Stored entries:

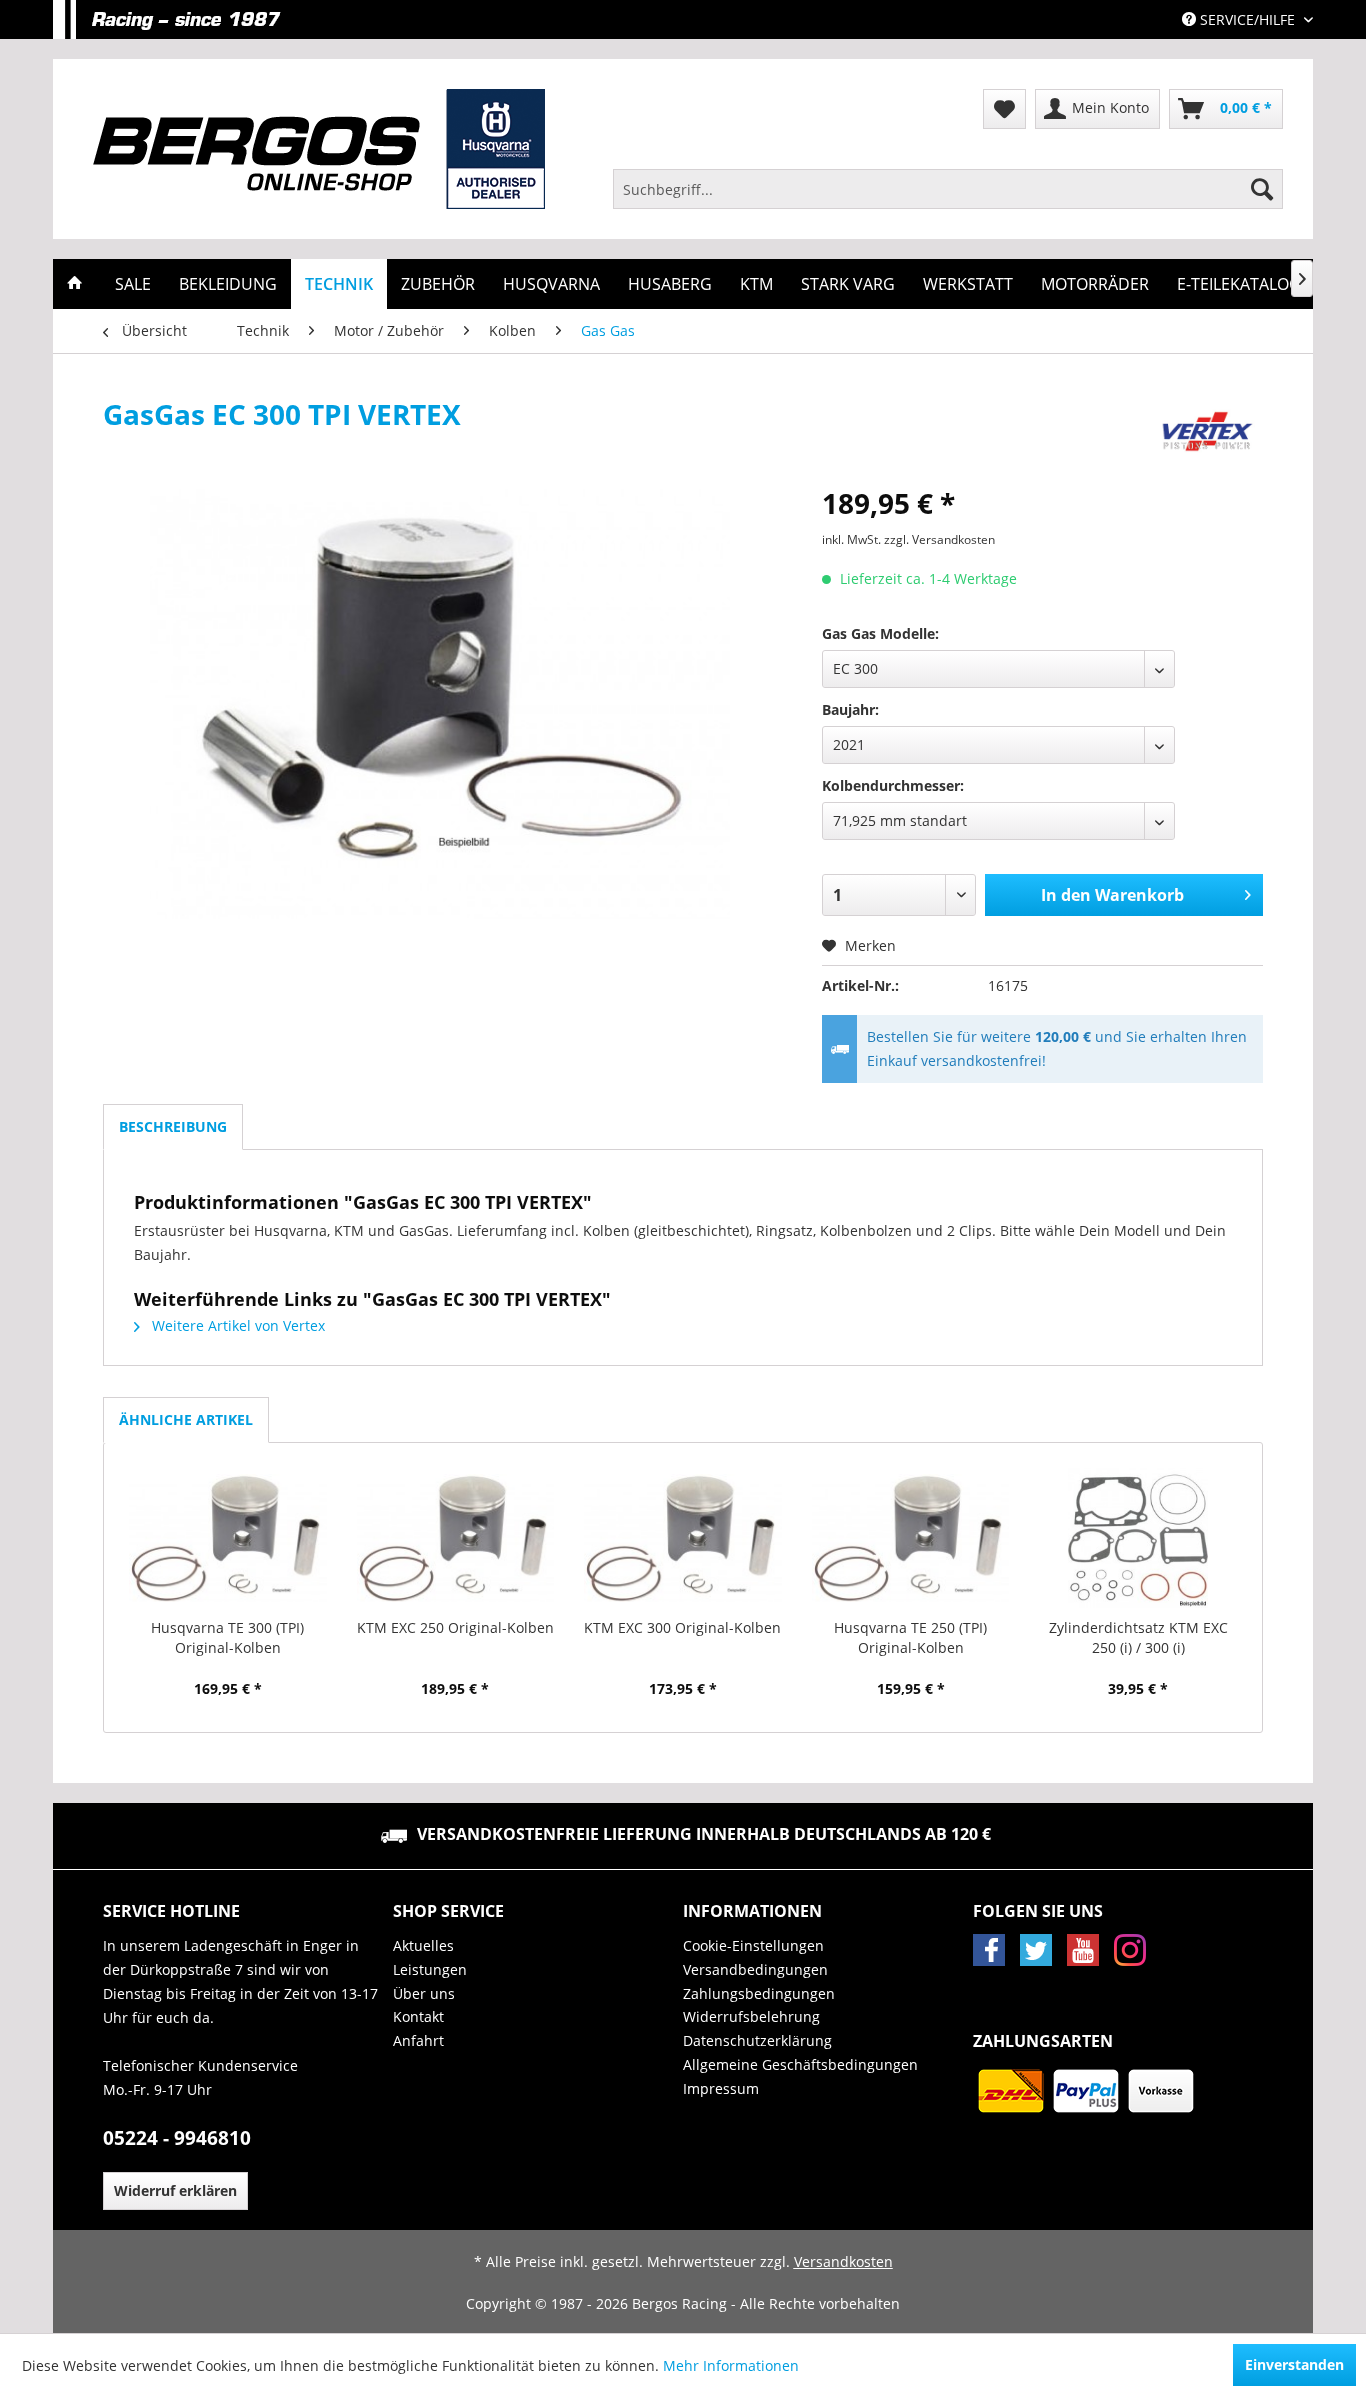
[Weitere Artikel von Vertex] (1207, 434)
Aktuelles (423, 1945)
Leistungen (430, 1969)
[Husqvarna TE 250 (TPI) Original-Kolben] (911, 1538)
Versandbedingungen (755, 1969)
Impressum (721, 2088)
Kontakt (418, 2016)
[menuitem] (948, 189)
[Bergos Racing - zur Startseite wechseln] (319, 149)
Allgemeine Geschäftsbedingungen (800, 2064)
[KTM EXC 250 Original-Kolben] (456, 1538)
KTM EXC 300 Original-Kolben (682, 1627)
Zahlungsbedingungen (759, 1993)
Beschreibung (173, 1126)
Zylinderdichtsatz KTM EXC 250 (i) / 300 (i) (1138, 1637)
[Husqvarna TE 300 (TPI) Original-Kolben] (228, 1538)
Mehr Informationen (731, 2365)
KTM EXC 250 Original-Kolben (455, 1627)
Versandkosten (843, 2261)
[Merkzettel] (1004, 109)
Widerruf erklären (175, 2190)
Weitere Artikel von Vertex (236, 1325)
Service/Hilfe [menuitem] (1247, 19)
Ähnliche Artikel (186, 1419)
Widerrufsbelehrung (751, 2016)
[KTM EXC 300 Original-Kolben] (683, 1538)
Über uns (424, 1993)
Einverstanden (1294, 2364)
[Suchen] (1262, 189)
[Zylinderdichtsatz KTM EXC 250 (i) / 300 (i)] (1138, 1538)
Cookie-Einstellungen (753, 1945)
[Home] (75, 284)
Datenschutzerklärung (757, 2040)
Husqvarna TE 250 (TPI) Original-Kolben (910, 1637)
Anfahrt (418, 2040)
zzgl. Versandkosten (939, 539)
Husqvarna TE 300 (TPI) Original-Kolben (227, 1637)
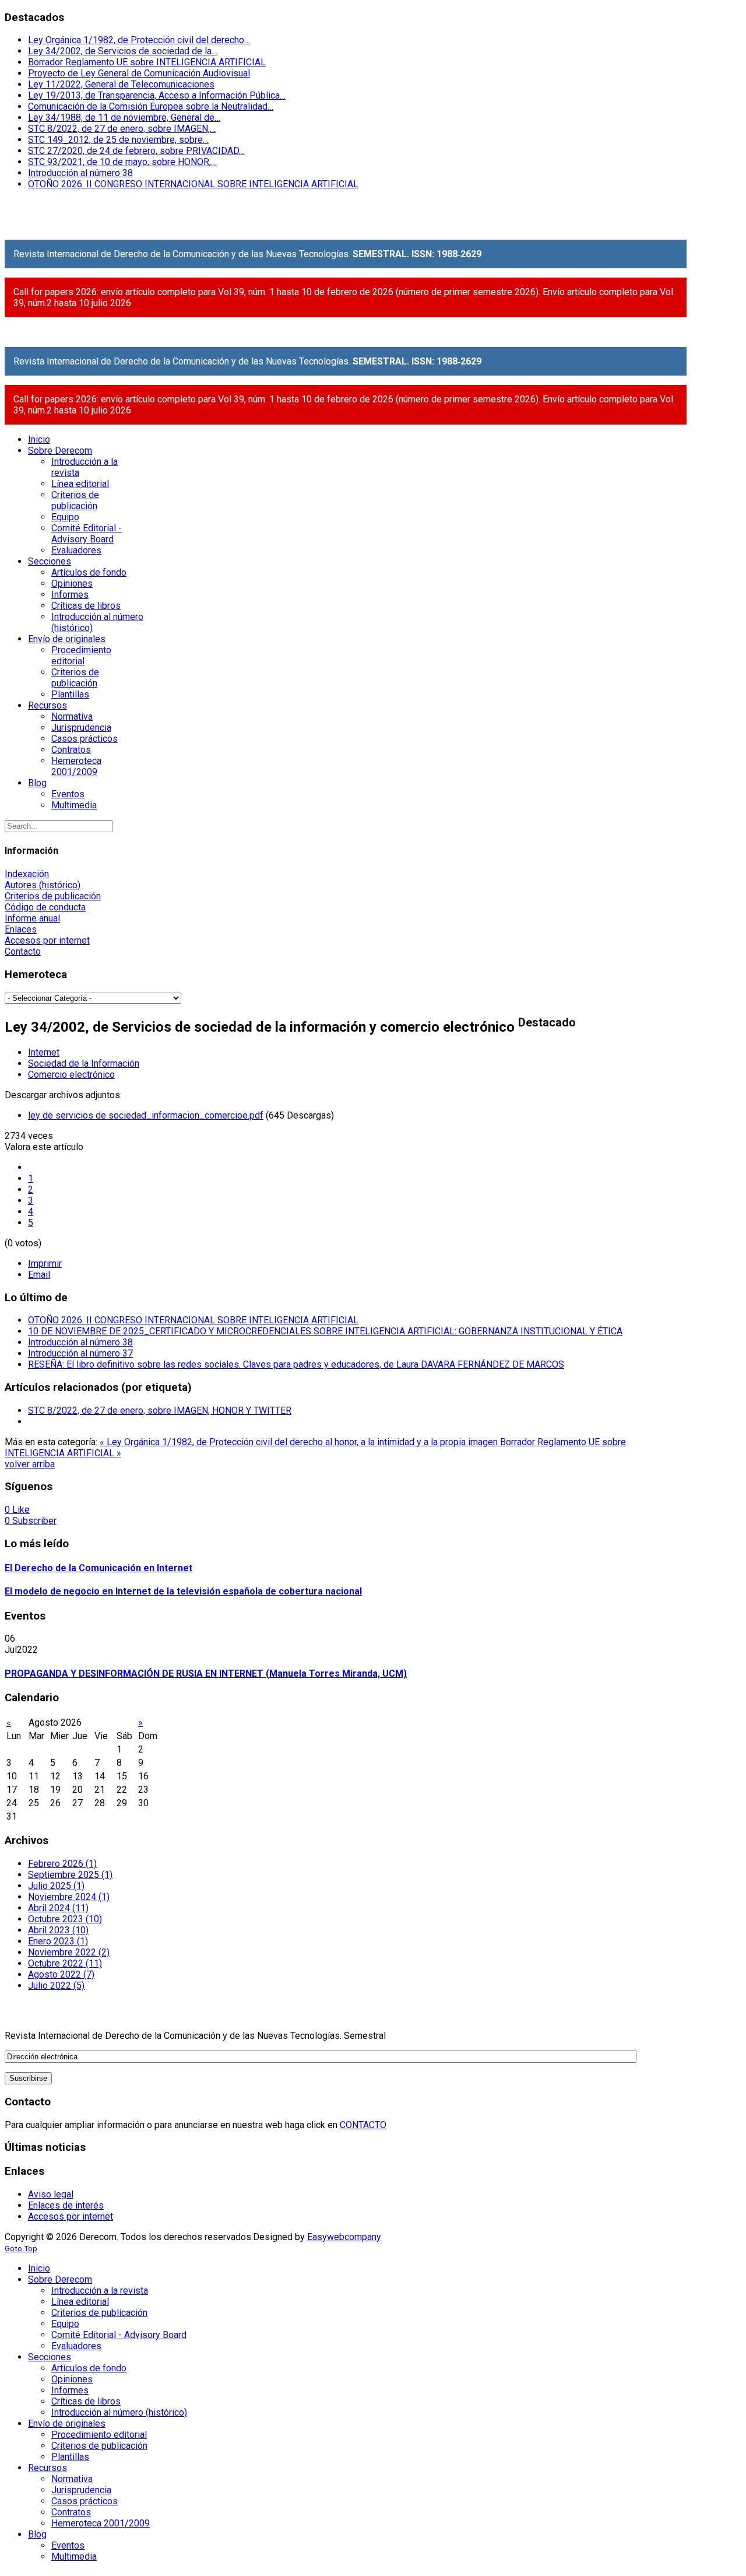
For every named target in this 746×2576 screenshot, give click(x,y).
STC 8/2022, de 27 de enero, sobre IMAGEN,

PROBLEM DESCRIPTION: The data must come back word for word, with every picture removed.

EXERCISE ANSWER:
[Weitere Artikel von Vertex] (1207, 434)
Aktuelles (423, 1945)
Leistungen (430, 1969)
[Husqvarna TE 250 (TPI) Original-Kolben] (911, 1538)
Versandbedingungen (755, 1969)
Impressum (721, 2088)
Kontakt (418, 2016)
[menuitem] (948, 189)
[Bergos Racing - zur Startseite wechseln] (319, 149)
Allgemeine Geschäftsbedingungen (800, 2064)
[KTM EXC 250 Original-Kolben] (456, 1538)
KTM EXC 300 Original-Kolben (682, 1627)
Zahlungsbedingungen (759, 1993)
Beschreibung (173, 1126)
Zylinderdichtsatz KTM EXC 250 (i) / 300 (i) (1138, 1637)
[Husqvarna TE 300 (TPI) Original-Kolben] (228, 1538)
Mehr Informationen (731, 2365)
KTM EXC 250 Original-Kolben (455, 1627)
Versandkosten (843, 2261)
[Merkzettel] (1004, 109)
Widerruf erklären (175, 2190)
Weitere Artikel von Vertex (236, 1325)
Service/Hilfe [menuitem] (1247, 19)
Ähnliche Artikel (186, 1419)
Widerrufsbelehrung (751, 2016)
[KTM EXC 300 Original-Kolben] (683, 1538)
Über uns (424, 1993)
Einverstanden (1294, 2364)
[Suchen] (1262, 189)
[Zylinderdichtsatz KTM EXC 250 (i) / 300 (i)] (1138, 1538)
Cookie-Einstellungen (753, 1945)
[Home] (75, 284)
Datenschutzerklärung (757, 2040)
Husqvarna TE 250 (TPI) Original-Kolben (910, 1637)
Anfahrt (418, 2040)
zzgl. Versandkosten (939, 539)
Husqvarna TE 300 (TPI) Original-Kolben (227, 1637)
For every named target in this 746×2576 screenshot, give click(x,y).
STC 8/2022, de 27 de enero, sobre IMAGEN,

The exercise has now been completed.